Gekozen fragment:
##########

Particuliere beleggers nemen soms, zonder dat ze dat weten, enorme risico’s bij het beleggen en dat kunnen pensioenfondsen zich niet veroorloven. En soms leveren die risico’s wat extra rendement op en heb je het een jaar heel goed gedaan. Maar over langere periodes van vele jaren zijn pensioenfondsen echt veel professioneler en beter dan 99,99% van alle particuliere beleggers.

Mythe 7: het enige goede pensioen is een geïndexeerd pensioen

Een geïndexeerd pensioen is inderdaad een heel goed pensioen. Maar dat wil niet zeggen dat niet-geïndexeerde pensioenen niet goed zijn. Het praktische punt is dat verreweg de meeste werknemers en gepensioneerden in Nederland geen recht hebben op onvoorwaardelijke of gegarandeerde indexatie. Hun werkgever heeft geen indexatie toegezegd en er is ook nooit premie voor betaald.

##########

Gegevens:

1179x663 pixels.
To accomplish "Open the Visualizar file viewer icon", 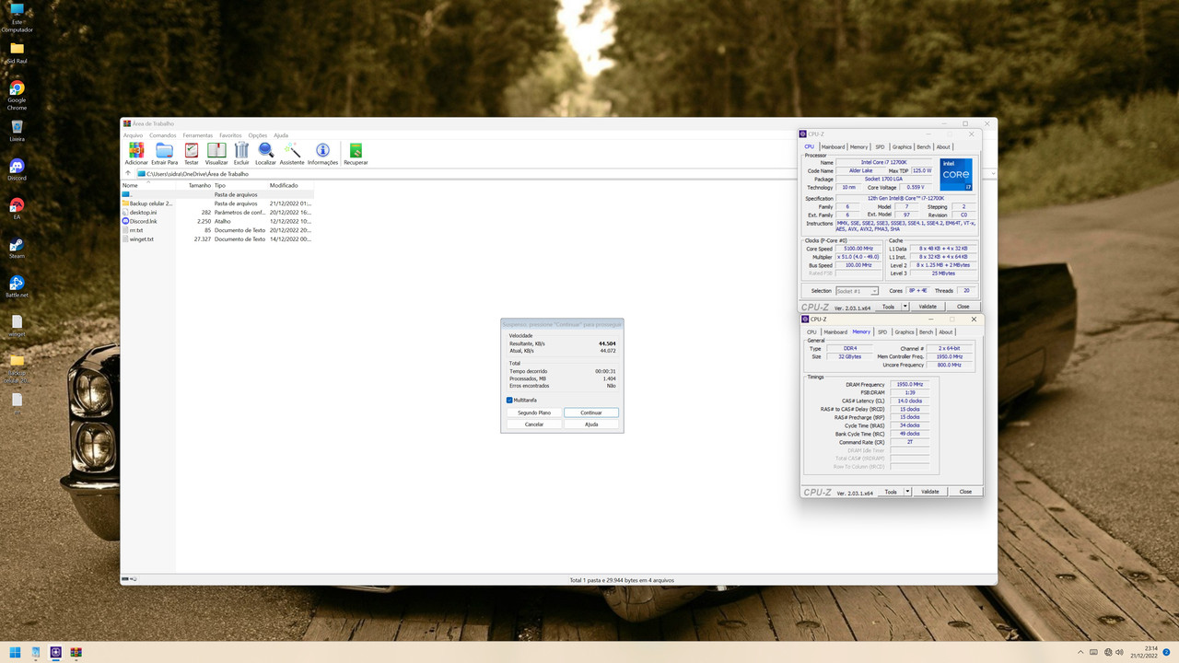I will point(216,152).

##########

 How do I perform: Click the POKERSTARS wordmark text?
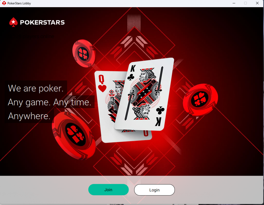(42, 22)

##########

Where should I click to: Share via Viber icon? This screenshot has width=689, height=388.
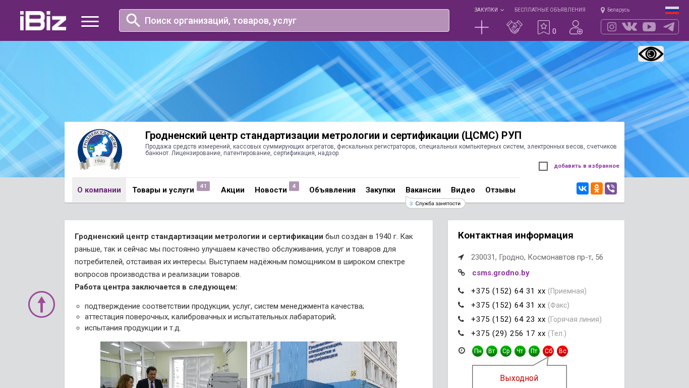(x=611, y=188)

##########

Opdrachten:
1. Neem uit het fragment over pensioenmythes letterlijk over wat begint bij "Particuliere beleggers nemen" en doorloopt tot en met "premie voor betaald.".
2. Klopt elke bewering met het fragment over pensioenmythes? Antwoord per bewering met ja of nee en citeer de woorden uit de tekst die de doorslag geven. (a) Pensioenfondsen zijn over lange periodes beter dan 99,99% van alle particuliere beleggers. (b) De meeste werknemers in Nederland hebben recht op gegarandeerde indexatie. (c) Niet-geïndexeerde pensioenen zijn nooit goed.
3. Schrijf de tekst over pensioenmythes verder na de laatste zin.
De rijen spelen hierbij geen rol.

Antwoorden:
1.
Particuliere beleggers nemen soms, zonder dat ze dat weten, enorme risico’s bij het beleggen en dat kunnen pensioenfondsen zich niet veroorloven. En soms leveren die risico’s wat extra rendement op en heb je het een jaar heel goed gedaan. Maar over langere periodes van vele jaren zijn pensioenfondsen echt veel professioneler en beter dan 99,99% van alle particuliere beleggers.

Mythe 7: het enige goede pensioen is een geïndexeerd pensioen

Een geïndexeerd pensioen is inderdaad een heel goed pensioen. Maar dat wil niet zeggen dat niet-geïndexeerde pensioenen niet goed zijn. Het praktische punt is dat verreweg de meeste werknemers en gepensioneerden in Nederland geen recht hebben op onvoorwaardelijke of gegarandeerde indexatie. Hun werkgever heeft geen indexatie toegezegd en er is ook nooit premie voor betaald.

2.
(a) Ja: "over langere periodes van vele jaren zijn pensioenfondsen echt veel professioneler en beter dan 99,99% van alle particuliere beleggers"
(b) Nee: "verreweg de meeste werknemers en gepensioneerden in Nederland geen recht hebben op onvoorwaardelijke of gegarandeerde indexatie"
(c) Nee: "Maar dat wil niet zeggen dat niet-geïndexeerde pensioenen niet goed zijn."

3.
Wij gebruiken altijd de vergelijking met auto’s. Je kunt zeggen dat een Rolls Royce Phantom de beste auto is van de wereld. Maar dat wil niet zeggen dat die Rolls Royce de enige goede auto is. Een Volkswagen Golf is ook een prima auto en kost 10% van die Rolls Royce. En de meeste mensen zijn daar ook helemaal gelukkig mee.

Pensioen is net zoals het kopen van een auto. Je hebt een bepaald (premie)budget om te besteden en dat bepaalt welke auto je kunt kopen. Het is een beetje onrealistisch om te eisen dat je voor het budget van een Golf in een Phantom zou moeten kunnen rijden. Je krijgt de auto waar je voor betaalt en dat werkt bij pensioenen net zo. Wil je een hoog en geïndexeerd pensioen dan moet je tijdens je werkzame leven heel veel premie betalen. Kun je dat niet dan heeft het weinig zin om ontevreden te zijn.

Mythe 8: mijn pensioen moet 100% zeker zijn

Veel mensen vinden dat hun pensioen 100% zeker en gegarandeerd moet zijn. En dat is begrijpelijk, het gaat immers om hun inkomen. Helaas bestaat 100% zekerheid niet. Het enige punt dat 100% zeker is, is dat we allemaal een keer dood gaan. We weten alleen niet wanneer.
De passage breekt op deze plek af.